Nonetheless, ICSB’s response has been thought-provoking, arguing that TRX City’s statement had not fully and accurately reflected the actual situation.
TRX City’s reason, to a certain extent, is not totally unfounded. For the past few months the Chinese government has been adopting strong-handed measures to control capital outflows, and this has indeed affected the oversea investments of some companies.
CREC’s investment could have been among the affected projects.
Decent as it sounds, the reason provided is nevertheless unconvincing.
Beijing’s priority is oversea infrastructural projects in line with its One Belt One Road principle.

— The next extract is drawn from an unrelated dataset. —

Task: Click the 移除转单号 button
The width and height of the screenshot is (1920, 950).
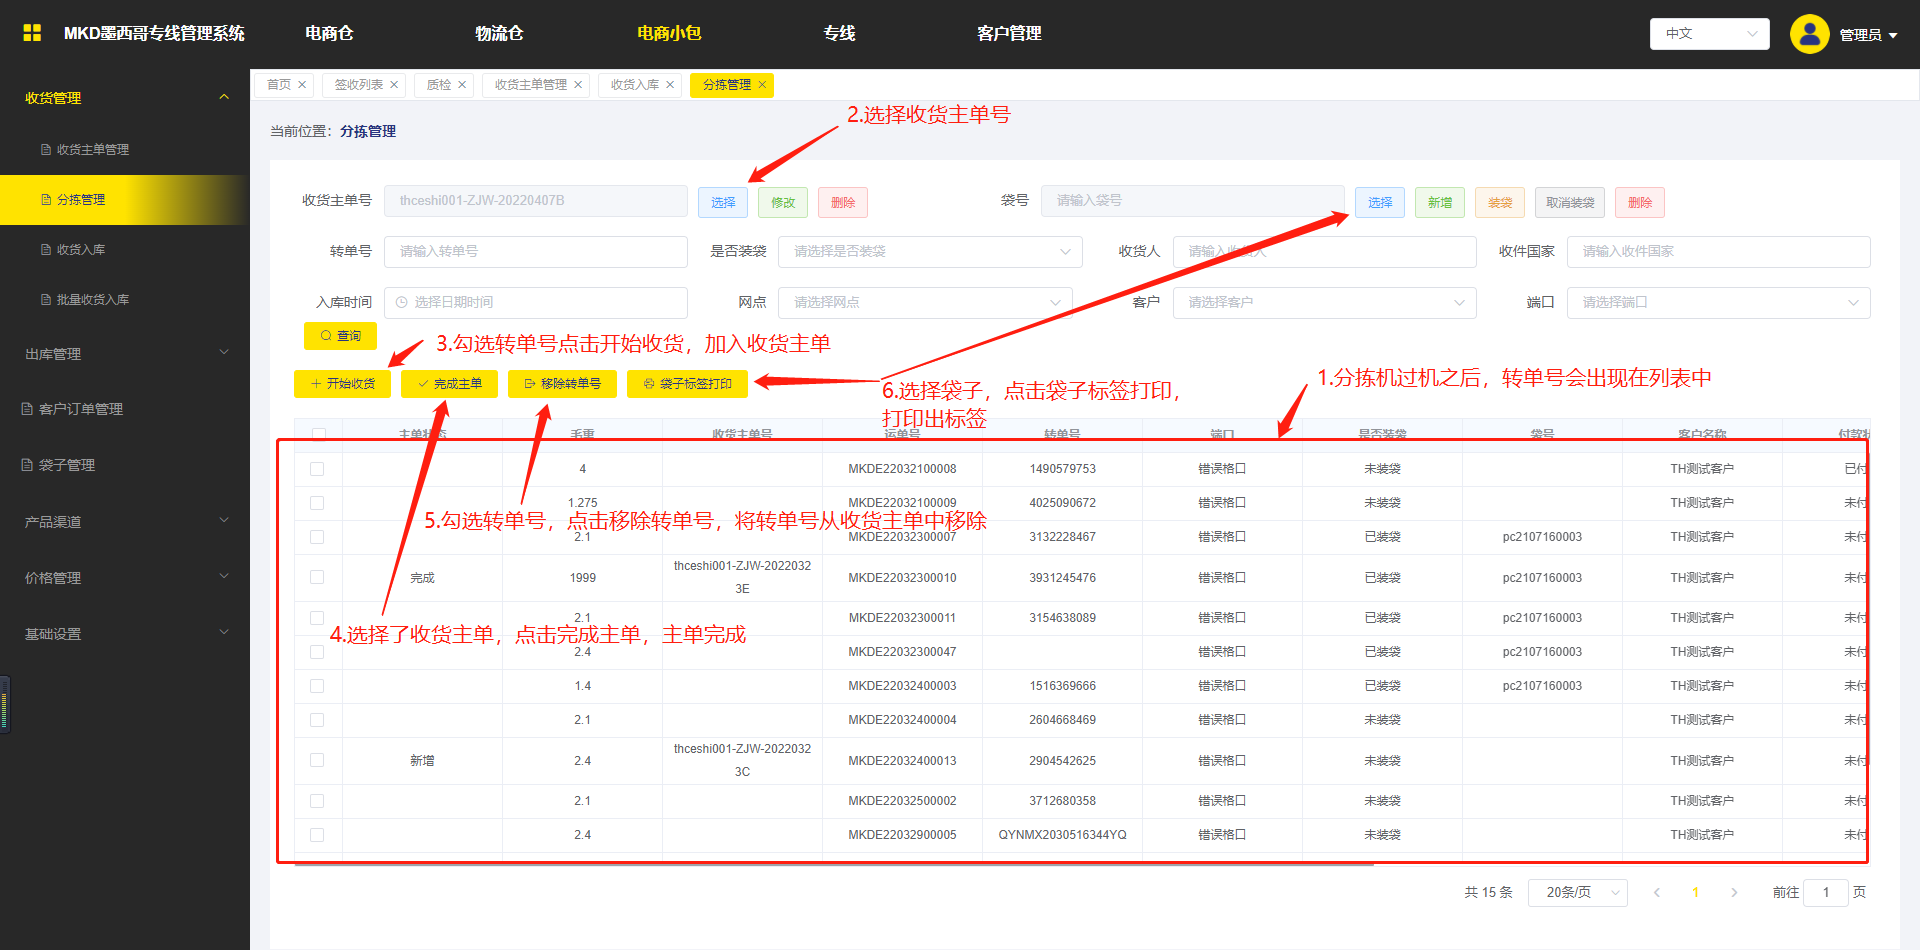Action: tap(562, 384)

Bandar Malaysia is an enormous strategic infrastructural project in Malaysia, while the country’s geographical location is well placed to meet Beijing’s OBOR aspirations. And it also goes perfectly well with China’s strategy to have a government-linked company holding a substantial stake in Bandar Malaysia.
Dropping the deal will also mean China’s plan to tender the HSR project could be in trouble now, besides affecting the mutual trust basis built with Malaysia.
Another speculation is evolved not around the Chinese government but our own, meaning the cancellation of the deal is not economic but political in nature.
Those buying this supposition feel that the opposition, in particular Tun Mahathir, has been constantly lashing out at the government for “selling” Malaysia to China, in the Malay society, Bandar Malaysia being a strong evidence repeatedly brought up.
Najib is worried that this will jeopardize Umno’s support among the Malays, and has therefore taken the initiative to axe the deal.
To be honest, I have reservations about this school of thought.
The allegation that the government is selling Malaysia to China is more an outcome of political manipulations than anything else. It is unlikely that Najib would want to sacrifice this pet project — one that he intends to leave behind as a legacy of his administration — yet to pose any actual threat to him, unless he has in mind a better buyer to whom he can entrust the Bandar Malaysia and HSR projects.
His fears now are the resurrection of 1MDB debt scandal and the unpredictability surrounding Bandar Malaysia and HSR projects.